Il volume, «Massimo Iosa Ghini, da designer ad architetto » (Editrice Compositori, 198 pagine, 40 euro) verrà presentato martedì 10 aprile (ore 18) nella sala assemblee di Palazzo Saraceni della fondazione Carisbo. Insieme al protagonista, partecipano il presidente della Fondazione Fabio Roversi Monaco, Aldo Colonetti, coautore del libro insieme a François Burkhardt (direttore del centro di creazione industriale Georges Pompidou di Parigi) e Gillo Dorfles, e Alessandro Marata, presidente dell'ordine degli architetti di Bologna. (...)

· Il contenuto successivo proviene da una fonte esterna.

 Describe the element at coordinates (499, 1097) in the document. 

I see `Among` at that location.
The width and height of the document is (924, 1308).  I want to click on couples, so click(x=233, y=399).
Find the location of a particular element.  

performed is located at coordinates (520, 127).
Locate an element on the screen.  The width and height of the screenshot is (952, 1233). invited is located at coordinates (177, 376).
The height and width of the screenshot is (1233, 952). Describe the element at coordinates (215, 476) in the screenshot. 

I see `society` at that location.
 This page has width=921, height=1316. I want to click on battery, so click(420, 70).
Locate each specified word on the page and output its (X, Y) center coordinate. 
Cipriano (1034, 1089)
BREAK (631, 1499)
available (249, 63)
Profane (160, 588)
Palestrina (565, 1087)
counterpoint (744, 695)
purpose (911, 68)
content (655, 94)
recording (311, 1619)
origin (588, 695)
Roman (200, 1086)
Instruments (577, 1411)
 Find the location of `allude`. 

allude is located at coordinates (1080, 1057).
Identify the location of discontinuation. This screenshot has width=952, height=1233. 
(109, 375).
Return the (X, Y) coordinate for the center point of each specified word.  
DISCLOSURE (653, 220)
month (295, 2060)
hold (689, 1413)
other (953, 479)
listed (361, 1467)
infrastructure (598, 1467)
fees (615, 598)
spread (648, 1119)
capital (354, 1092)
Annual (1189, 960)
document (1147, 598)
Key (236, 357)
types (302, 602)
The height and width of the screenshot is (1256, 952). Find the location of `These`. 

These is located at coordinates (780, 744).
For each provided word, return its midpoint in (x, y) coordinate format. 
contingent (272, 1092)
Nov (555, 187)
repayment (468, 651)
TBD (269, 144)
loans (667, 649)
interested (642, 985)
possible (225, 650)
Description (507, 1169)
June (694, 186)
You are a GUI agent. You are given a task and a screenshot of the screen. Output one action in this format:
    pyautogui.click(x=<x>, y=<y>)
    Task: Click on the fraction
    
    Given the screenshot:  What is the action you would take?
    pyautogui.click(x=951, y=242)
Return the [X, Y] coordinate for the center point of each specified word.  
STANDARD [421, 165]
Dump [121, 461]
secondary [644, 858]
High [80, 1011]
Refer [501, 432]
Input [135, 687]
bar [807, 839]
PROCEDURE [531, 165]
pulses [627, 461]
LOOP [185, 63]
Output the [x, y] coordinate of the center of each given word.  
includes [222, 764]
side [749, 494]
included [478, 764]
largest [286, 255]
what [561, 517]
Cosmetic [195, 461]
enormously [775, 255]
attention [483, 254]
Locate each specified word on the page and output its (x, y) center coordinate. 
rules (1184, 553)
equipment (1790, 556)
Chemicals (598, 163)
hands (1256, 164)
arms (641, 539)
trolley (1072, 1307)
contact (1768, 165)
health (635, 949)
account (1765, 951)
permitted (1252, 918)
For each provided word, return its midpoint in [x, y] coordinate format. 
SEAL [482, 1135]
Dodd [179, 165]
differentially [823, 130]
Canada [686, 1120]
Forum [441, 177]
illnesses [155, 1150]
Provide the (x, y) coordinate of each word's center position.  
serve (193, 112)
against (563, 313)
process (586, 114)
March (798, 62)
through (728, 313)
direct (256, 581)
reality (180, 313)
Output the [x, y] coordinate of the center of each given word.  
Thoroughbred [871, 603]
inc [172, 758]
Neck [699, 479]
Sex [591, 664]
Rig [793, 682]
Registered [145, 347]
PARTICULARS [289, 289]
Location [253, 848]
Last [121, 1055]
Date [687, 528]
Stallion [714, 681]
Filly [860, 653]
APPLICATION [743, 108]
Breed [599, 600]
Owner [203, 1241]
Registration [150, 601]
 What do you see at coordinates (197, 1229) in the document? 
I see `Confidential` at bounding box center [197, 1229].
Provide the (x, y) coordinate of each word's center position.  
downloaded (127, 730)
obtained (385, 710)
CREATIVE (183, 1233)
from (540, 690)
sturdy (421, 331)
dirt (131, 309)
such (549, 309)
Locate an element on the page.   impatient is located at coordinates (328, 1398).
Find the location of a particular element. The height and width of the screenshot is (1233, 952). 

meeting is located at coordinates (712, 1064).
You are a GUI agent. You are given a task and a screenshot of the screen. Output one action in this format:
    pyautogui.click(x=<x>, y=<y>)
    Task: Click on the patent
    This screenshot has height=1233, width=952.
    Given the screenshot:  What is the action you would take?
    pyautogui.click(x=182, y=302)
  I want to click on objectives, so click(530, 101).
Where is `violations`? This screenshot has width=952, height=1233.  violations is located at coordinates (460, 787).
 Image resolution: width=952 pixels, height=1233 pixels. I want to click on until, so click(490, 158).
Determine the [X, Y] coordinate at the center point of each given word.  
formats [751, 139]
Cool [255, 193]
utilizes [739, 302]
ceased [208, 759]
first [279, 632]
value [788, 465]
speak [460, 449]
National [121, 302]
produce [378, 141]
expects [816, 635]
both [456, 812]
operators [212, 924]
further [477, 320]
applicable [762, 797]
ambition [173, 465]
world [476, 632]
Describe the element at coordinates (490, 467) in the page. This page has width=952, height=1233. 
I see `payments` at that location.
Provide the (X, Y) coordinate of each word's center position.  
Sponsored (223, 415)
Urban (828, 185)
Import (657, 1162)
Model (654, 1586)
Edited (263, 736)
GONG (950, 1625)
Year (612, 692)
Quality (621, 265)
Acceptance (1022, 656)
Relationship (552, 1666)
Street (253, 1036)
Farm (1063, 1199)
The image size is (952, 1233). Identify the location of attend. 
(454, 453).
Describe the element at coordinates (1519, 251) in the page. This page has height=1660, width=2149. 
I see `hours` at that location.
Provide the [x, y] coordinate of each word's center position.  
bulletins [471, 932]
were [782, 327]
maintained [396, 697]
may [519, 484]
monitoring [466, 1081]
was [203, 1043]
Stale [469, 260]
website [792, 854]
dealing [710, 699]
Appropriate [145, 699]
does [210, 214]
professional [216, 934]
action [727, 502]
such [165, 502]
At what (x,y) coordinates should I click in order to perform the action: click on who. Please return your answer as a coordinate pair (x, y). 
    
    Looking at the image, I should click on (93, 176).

Ma è Aldo Colonetti, che è direttore della rivista Ottagono, a rimarcare un tratto originale di Iosa Ghini. «I suoi lavori - scrive nel libro - sono sempre dei racconti », e risentono, in sostanza, della sua esperienza di fumettistanarratore, nel gruppo di artisti che hanno visto in Andrea Pazienza la loro "bandiera". Pazienza lavorava a Bologna, e Iosa Ghini forse, presto, qui, firmerà qualcosa. O almeno se lo augura: «Nelle zone della Bertalia e della Fiera - ragiona- ci sono degli spazi dove è possibile realizzare un'architettura contemporanea, senza il problema del rapporto fra ciò che preesiste. Bisogna portare qualità dove non ce n'è, per me è un assioma. Del resto uno dei compiti dell'architettura è anche questo: l'attenzione al sociale. Più che al dibattito su come intervenire in centro storico bisogna parlare delle periferie: se la città perde il treno della modernizzazione potrebbe avere dei problemi. L'esempio di Parigi, anche se è una città molto più grande, ci dice a cosa si può andare incontro ». La metropolitana, ad esempio «sono convinto che sia un mezzo fondamentale e un passaggio obbligato per l'urbanizzazione».